KKT杯バンテリンレディスオープン 熊本空港カントリークラブ(熊本県)2日目

 幸運の総量は決まっている。良く耳にすることだ。ゴルフをみていると、その言葉がなるほど-と感じる。森井菖の場合も確かにそうだった。開幕戦で55位タイの後は、5戦連続で予選落ち。しかも、ここ2戦は1打及ばすという悔しい状況だ。

 大会1日目の18番。残り201ヤードの第2打をU3で、グリーン奥10メートルにつけた。難しいラインを読み切り、イーグル奪取に成功。しかも、このホールにはイーグル賞がかかっており、賞金100万円をゲットした。「開幕前日にパターを替えました。生まれて初めて、2ボールタイプを使ったら、安心感が違う」。

 ところが、イーグル賞がかかっていたことは、本人は気が付いていなかった。「ボギーが先行していたから、とにかく前半で取り戻す。そればかりを考えていた。ハーフターンで、賞のことをうかがってビックリ。今年初めてのイーグルです。100万円もうれしいけど2ストローク、スコアを取り戻したことが良かった」。興奮というよりも淡々と振り返ったのが、印象的だった。

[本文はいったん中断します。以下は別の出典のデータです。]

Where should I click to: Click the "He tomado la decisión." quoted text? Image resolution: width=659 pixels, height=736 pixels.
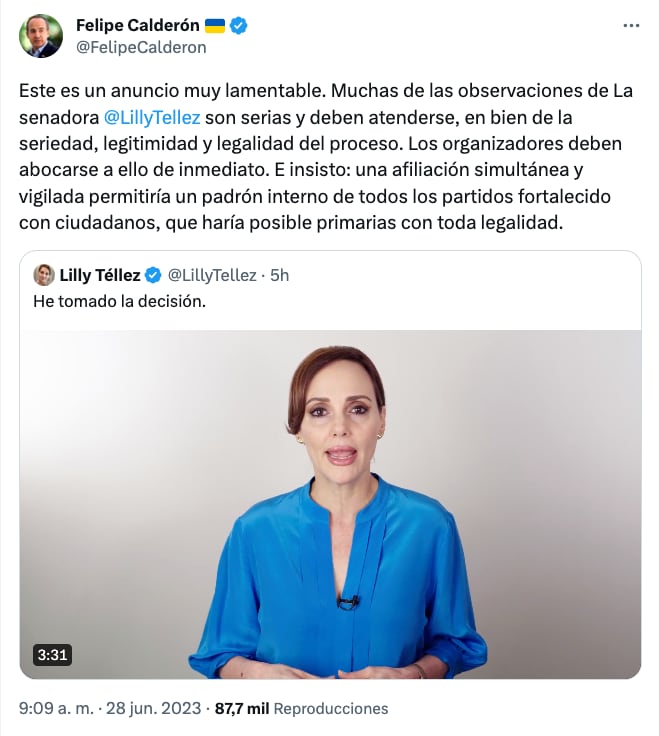click(119, 300)
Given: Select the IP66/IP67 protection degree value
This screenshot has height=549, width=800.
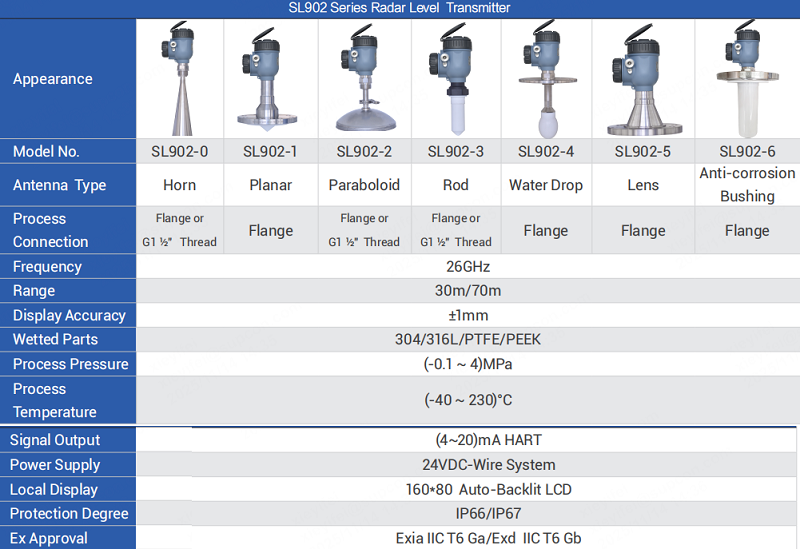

 意識的かどうかは、わからない。ただ取材をしていても物静かな印象は変わらない。「適当に生きています」というのは、あくまでも照れ隠し。「必死過ぎて、プレー中、笑うことができない。キャディーさんからは、せめてバーディーをとったら笑顔を、といわれるけど、ものすごく真剣だからなかなか笑えないんです」という。

 そうはいっても、今大会から少しだけアクセントをつけた。「シーズンを通して、個人的な感想をいうと、このコースが一番難しい。気楽に回ってみようというのがテーマのひとつ」とも語った。一方で、成績をあげなくてはならない理由もある。昨年のファイナルQTで、「35位以内だったら、犬を飼ってもいい、と父が許可をしてくれた。34位だったから、ようやくです。本当はポメラニアンが良かったけど、毛が抜けやすいからといわれ、トイプードルに。ずっとあこがれだった、散歩デビューをしたばかりです」。

 そんなエピソードを話す際は、とてもうれしそう。1番になりたい、という願いを込め、「イチ」と名付けた。4月もなかばを過ぎ、もうすぐ5月。アヤメのシーズンだ。森井の名前は菖。「よく、何て読むの、と聞かれます。皆さんに覚えてほしい。もっと、笑顔をつくります。自分をアピールしないと…。毎週、自宅を出る時、両親から、エサ代を稼いできてね、と決まっていわれる。頑張らないといけない」といい、こう続けた。

 「実は、今日も18番でイーグルを狙いました。最終日も当然、トライします」。賞金の他に、特別ボーナスへチャレンジできる。運を呼び込む笑顔は、とても素敵だ。これなら、幸運の総量が増えるに違いない。